### What is needed
Character for character, give back every line below.

### Dataset content
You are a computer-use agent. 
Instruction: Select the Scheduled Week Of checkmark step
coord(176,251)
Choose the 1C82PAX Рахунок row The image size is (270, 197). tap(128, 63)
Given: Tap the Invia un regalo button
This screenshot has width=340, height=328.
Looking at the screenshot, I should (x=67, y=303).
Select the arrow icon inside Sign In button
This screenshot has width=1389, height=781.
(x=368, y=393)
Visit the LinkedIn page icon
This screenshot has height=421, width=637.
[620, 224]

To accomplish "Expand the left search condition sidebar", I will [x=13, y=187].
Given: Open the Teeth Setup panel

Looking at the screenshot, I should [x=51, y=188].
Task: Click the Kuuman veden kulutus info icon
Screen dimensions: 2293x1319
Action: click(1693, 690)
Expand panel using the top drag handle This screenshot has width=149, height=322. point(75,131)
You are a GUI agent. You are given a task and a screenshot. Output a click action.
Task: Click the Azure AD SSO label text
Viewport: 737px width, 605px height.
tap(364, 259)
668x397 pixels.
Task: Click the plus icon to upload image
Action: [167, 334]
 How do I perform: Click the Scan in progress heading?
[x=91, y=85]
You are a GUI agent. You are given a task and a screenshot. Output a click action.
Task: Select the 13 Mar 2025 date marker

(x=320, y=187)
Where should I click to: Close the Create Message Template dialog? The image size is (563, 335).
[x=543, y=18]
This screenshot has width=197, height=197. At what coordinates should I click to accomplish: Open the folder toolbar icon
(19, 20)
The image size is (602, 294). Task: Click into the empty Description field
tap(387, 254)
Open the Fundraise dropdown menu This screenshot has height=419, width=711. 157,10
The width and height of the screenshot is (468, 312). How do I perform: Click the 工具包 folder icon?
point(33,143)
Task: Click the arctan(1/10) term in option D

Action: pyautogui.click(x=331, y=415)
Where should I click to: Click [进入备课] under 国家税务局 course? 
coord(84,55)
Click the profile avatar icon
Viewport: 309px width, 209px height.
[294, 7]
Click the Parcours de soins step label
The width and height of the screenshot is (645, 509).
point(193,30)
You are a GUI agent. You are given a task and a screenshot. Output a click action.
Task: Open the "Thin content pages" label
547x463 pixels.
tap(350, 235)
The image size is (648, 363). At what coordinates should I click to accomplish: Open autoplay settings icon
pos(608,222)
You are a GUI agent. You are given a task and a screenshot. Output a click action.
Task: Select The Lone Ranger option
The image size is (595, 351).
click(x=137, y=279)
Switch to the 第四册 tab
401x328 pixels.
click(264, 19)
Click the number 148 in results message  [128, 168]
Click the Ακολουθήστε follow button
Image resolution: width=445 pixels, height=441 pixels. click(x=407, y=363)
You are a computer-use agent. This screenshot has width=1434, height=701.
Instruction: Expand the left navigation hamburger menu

### Written reply
You are a computer-use agent. 
Instruction: Select the Scheduled Week Of checkmark step
coord(176,251)
Choose the 1C82PAX Рахунок row The image size is (270, 197). tap(128, 63)
Given: Tap the Invia un regalo button
This screenshot has width=340, height=328.
Looking at the screenshot, I should (x=67, y=303).
Select the arrow icon inside Sign In button
This screenshot has width=1389, height=781.
(x=368, y=393)
Visit the LinkedIn page icon
This screenshot has height=421, width=637.
[620, 224]

To accomplish "Expand the left search condition sidebar", I will [x=13, y=187].
Given: Open the Teeth Setup panel

Looking at the screenshot, I should [x=51, y=188].
Task: Click the Kuuman veden kulutus info icon
Screen dimensions: 2293x1319
Action: click(1693, 690)
Expand panel using the top drag handle This screenshot has width=149, height=322. point(75,131)
You are a GUI agent. You are given a task and a screenshot. Output a click action.
Task: Click the Azure AD SSO label text
Viewport: 737px width, 605px height.
tap(364, 259)
668x397 pixels.
Task: Click the plus icon to upload image
Action: [167, 334]
 How do I perform: Click the Scan in progress heading?
[x=91, y=85]
You are a GUI agent. You are given a task and a screenshot. Output a click action.
Task: Select the 13 Mar 2025 date marker

(x=320, y=187)
Where should I click to: Close the Create Message Template dialog? The image size is (563, 335).
[x=543, y=18]
This screenshot has width=197, height=197. At what coordinates should I click to accomplish: Open the folder toolbar icon
(19, 20)
The image size is (602, 294). Task: Click into the empty Description field
tap(387, 254)
Open the Fundraise dropdown menu This screenshot has height=419, width=711. 157,10
The width and height of the screenshot is (468, 312). How do I perform: Click the 工具包 folder icon?
point(33,143)
Task: Click the arctan(1/10) term in option D

Action: pyautogui.click(x=331, y=415)
Where should I click to: Click [进入备课] under 国家税务局 course? 
coord(84,55)
Click the profile avatar icon
Viewport: 309px width, 209px height.
[294, 7]
Click the Parcours de soins step label
The width and height of the screenshot is (645, 509).
point(193,30)
You are a GUI agent. You are given a task and a screenshot. Output a click action.
Task: Open the "Thin content pages" label
547x463 pixels.
tap(350, 235)
The image size is (648, 363). At what coordinates should I click to accomplish: Open autoplay settings icon
pos(608,222)
You are a GUI agent. You are given a task and a screenshot. Output a click action.
Task: Select The Lone Ranger option
The image size is (595, 351).
click(x=137, y=279)
Switch to the 第四册 tab
401x328 pixels.
click(264, 19)
Click the number 148 in results message  [128, 168]
Click the Ακολουθήστε follow button
Image resolution: width=445 pixels, height=441 pixels. click(x=407, y=363)
You are a computer-use agent. This screenshot has width=1434, height=701.
Instruction: Expand the left navigation hamburger menu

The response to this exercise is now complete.